La ratificación de Ernestina Gody Ramos evidenció divisiones internas en Acción Nacional, con senadores de diferentes estados votando en criterios políticos propios.
En una votación clave en el Senado de la República, la confirmación de Ernestina Gody Ramos como Fiscal General de la República reveló una fragmentación importante en la bancada del Partido Acción Nacional (PAN). La aprobación se sustentó, en parte, en una ruptura interna, donde algunos senadores, particularmente de estados gobernados por el partido en Querétaro y Aguascalientes, votaron en sentido contrario a la postura oficial, motivados por intereses políticos y aspiraciones a cargos gubernamentales.
Este episodio evidenció también un desorden en los procedimientos internos, como fue el caso de algunos votos que fueron invalidados por errores formales, poniendo en evidencia conflictos y tensiones dentro del grupo parlamentario. Solo uno de los legisladores, Agustín Dorantes Lizardi, justificó públicamente su apoyo a la terna en redes sociales, argumentando que su decisión respondía a la necesidad de fortalecer la coordinación en temas de seguridad y que su voto no fue un respaldo absoluto, sino un acto de responsabilidad institucional.
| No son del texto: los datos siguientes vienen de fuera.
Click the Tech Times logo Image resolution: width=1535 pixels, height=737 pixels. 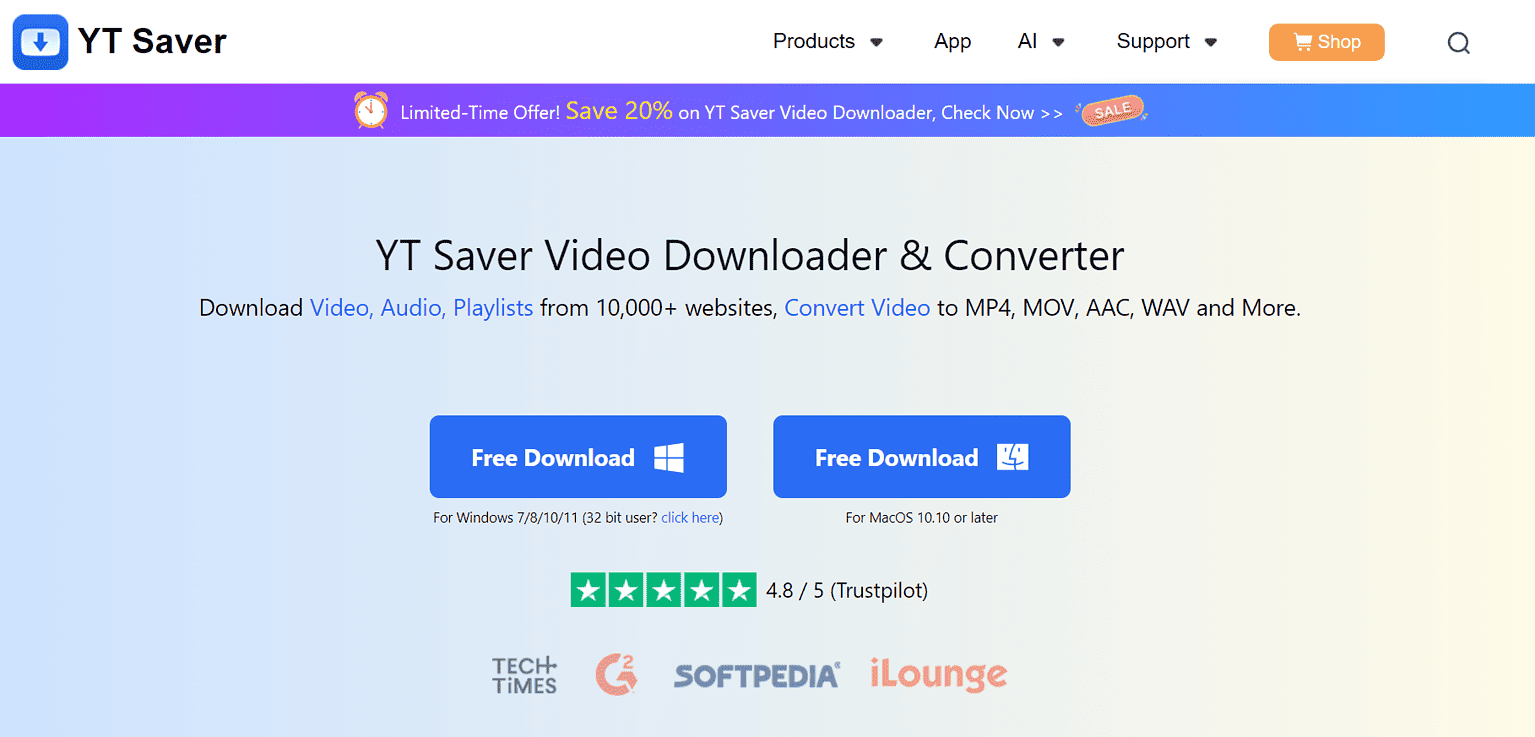tap(525, 676)
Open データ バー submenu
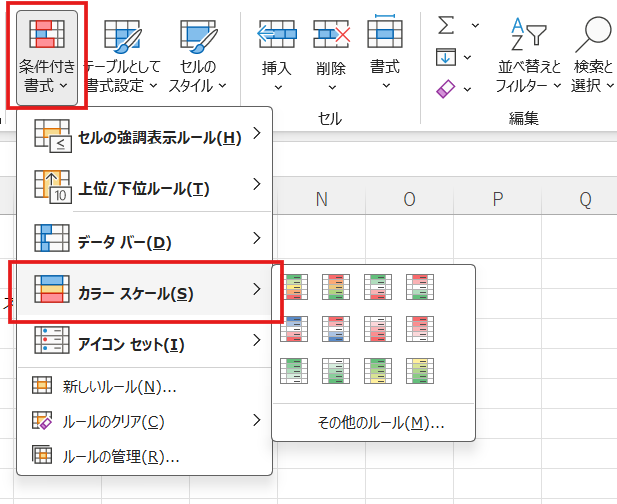The image size is (617, 504). (145, 240)

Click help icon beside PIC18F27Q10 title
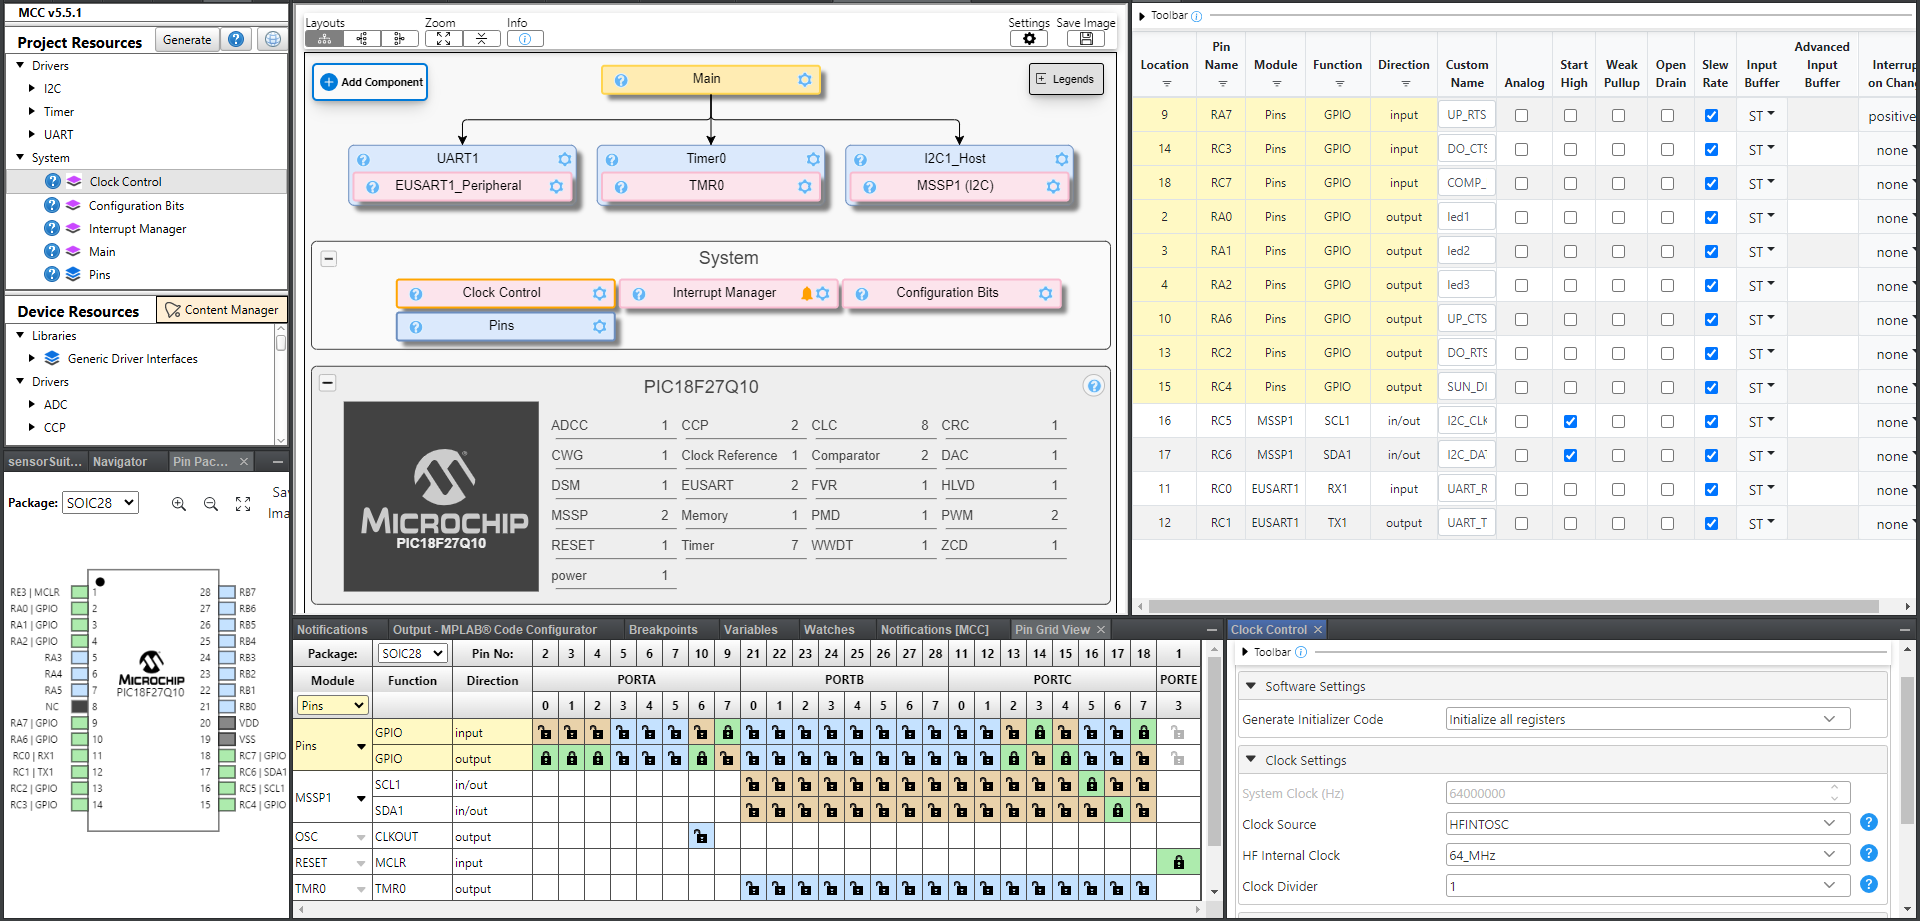coord(1094,387)
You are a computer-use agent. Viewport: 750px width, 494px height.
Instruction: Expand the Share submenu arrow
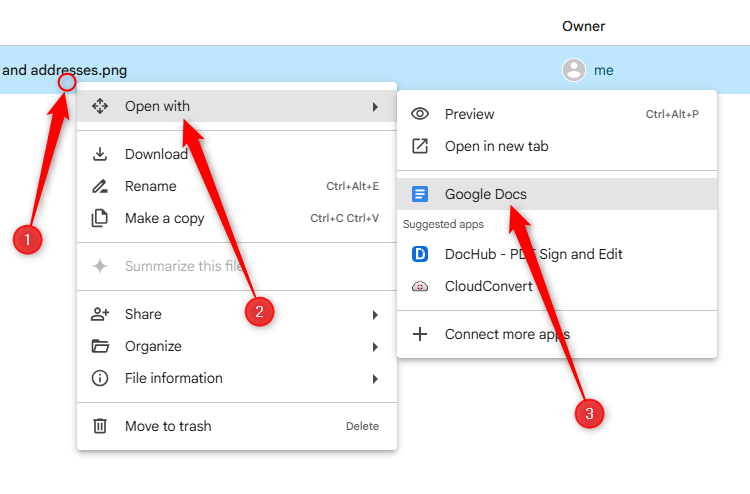[375, 314]
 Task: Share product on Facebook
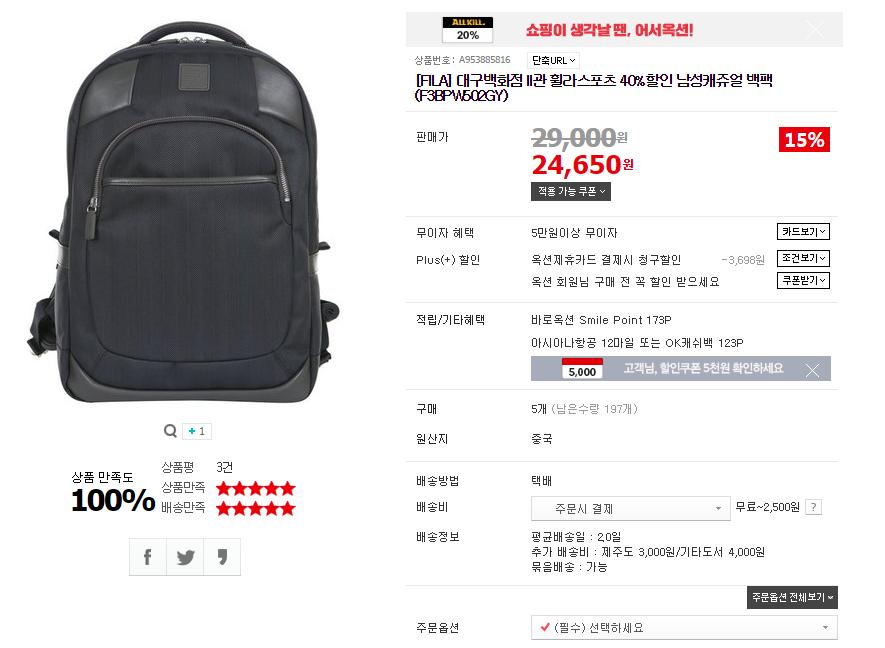tap(148, 557)
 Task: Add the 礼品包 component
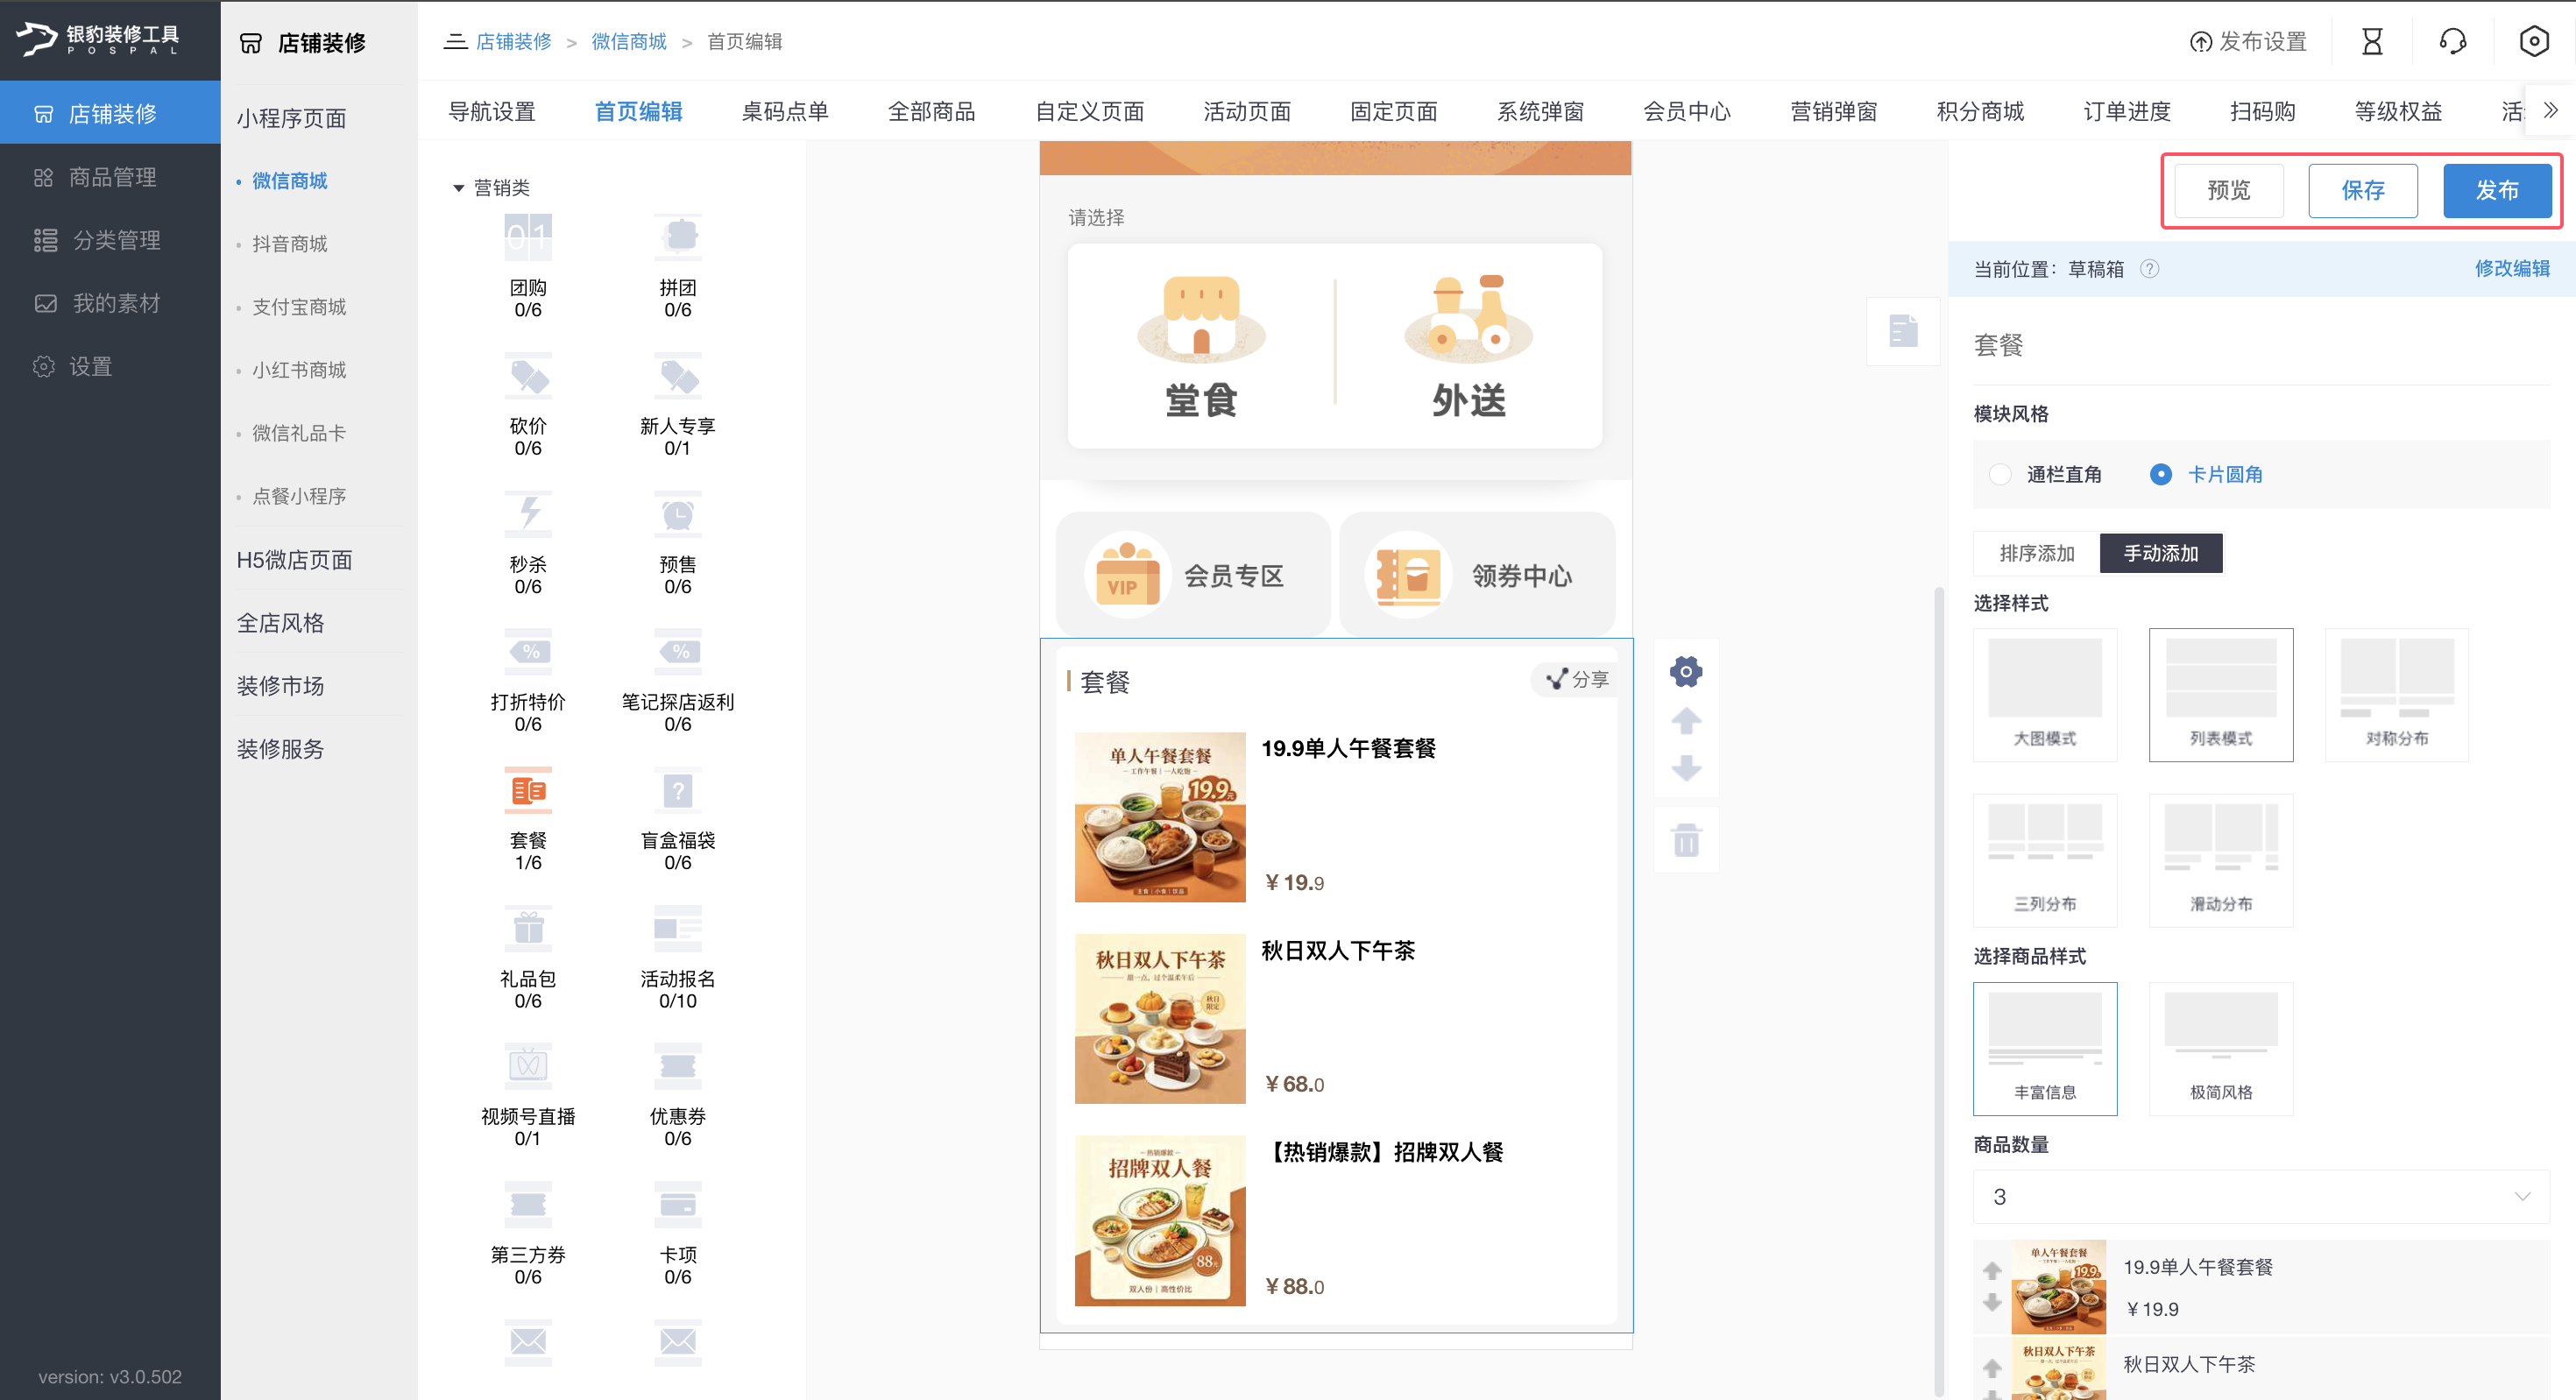click(x=528, y=957)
Este escenario adquiere mayor relevancia en el contexto político mexicano, donde la división interna y las alianzas por intereses particulares han marcado la dinámica en los procesos legislativos más relevantes. La votación también refleja cómo las distintas fuerzas y sectores dentro del Congreso influyen en decisiones que afectan la estructura institucional del Estado, en un momento donde las instituciones mexicanas enfrentan desafíos por la percepción pública sobre su imparcialidad y eficacia.
El análisis de esta situación destaca la importancia de mantener una disciplina interna sólida para decisiones tan trascendentales como la elección de un fiscal, además de cómo intereses políticos y regionales pueden impactar en la coherencia de los partidos en el Congreso.